TASK REQUIREMENTS: Rewrite the listing below as a numbered list, skipping blank lines, starting at the line that contains "Identify the location" and continuing through the end of the listing. Leave the pictures out of your answer.

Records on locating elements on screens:

..............................

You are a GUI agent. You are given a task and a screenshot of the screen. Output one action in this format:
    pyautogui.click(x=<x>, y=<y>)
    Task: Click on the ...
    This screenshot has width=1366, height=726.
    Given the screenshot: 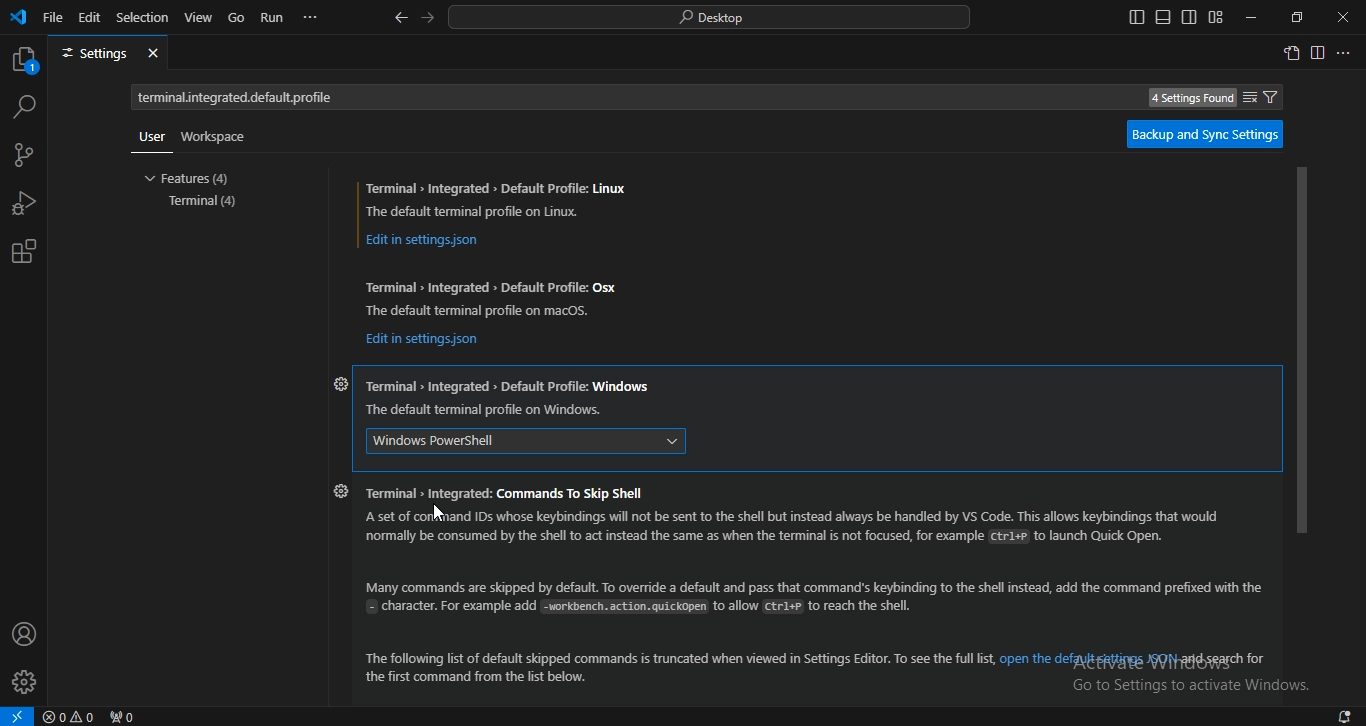 What is the action you would take?
    pyautogui.click(x=1341, y=51)
    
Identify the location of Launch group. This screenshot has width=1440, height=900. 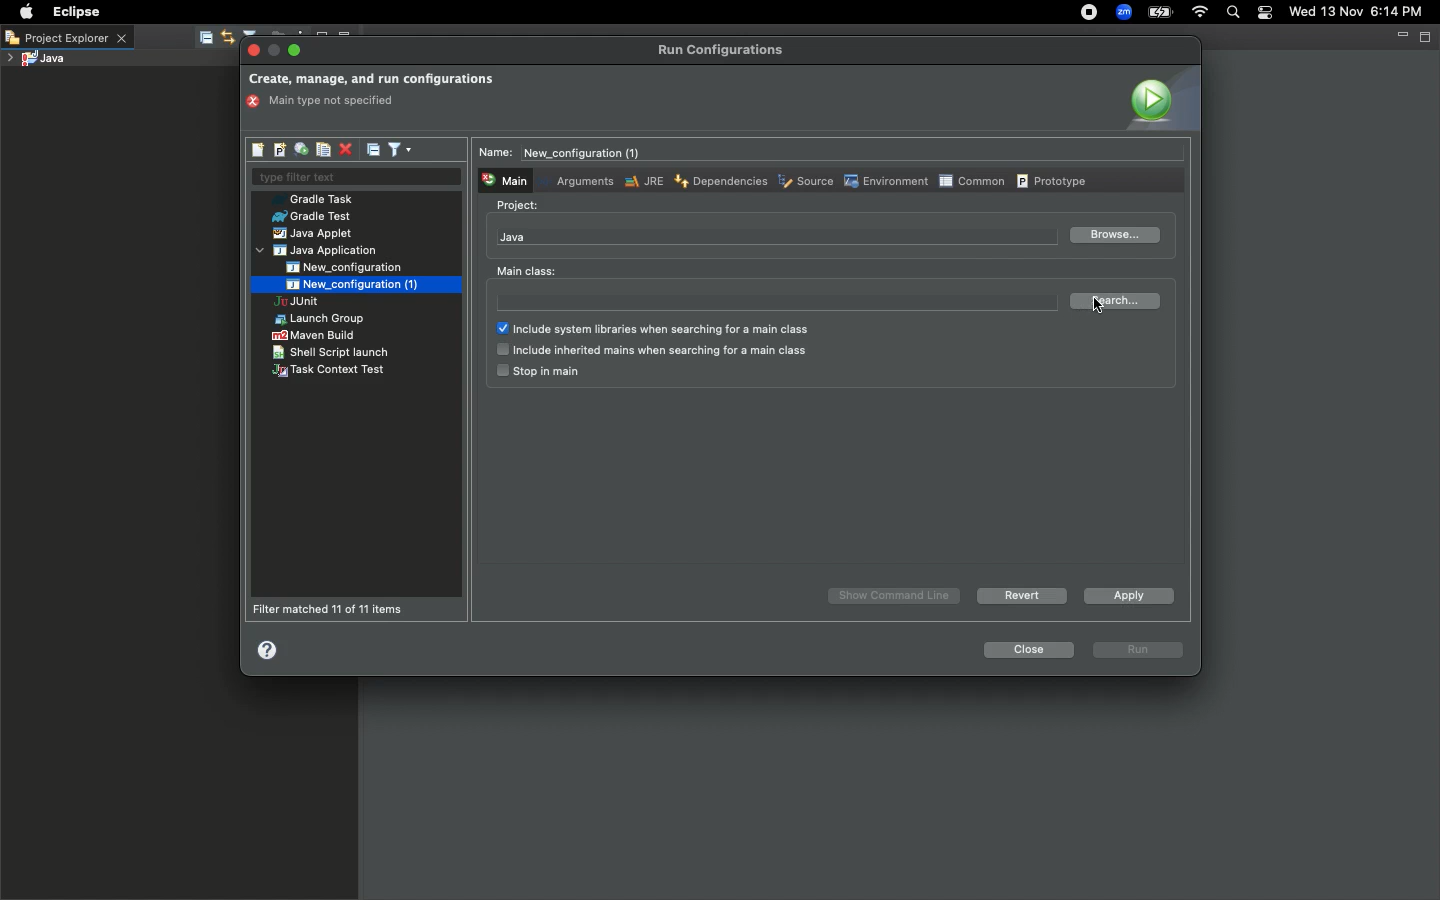
(322, 319).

..............................

EXERCISE OUTPUT:
1. Identify the location of Launch group. This screenshot has width=1440, height=900. 
2. (322, 319).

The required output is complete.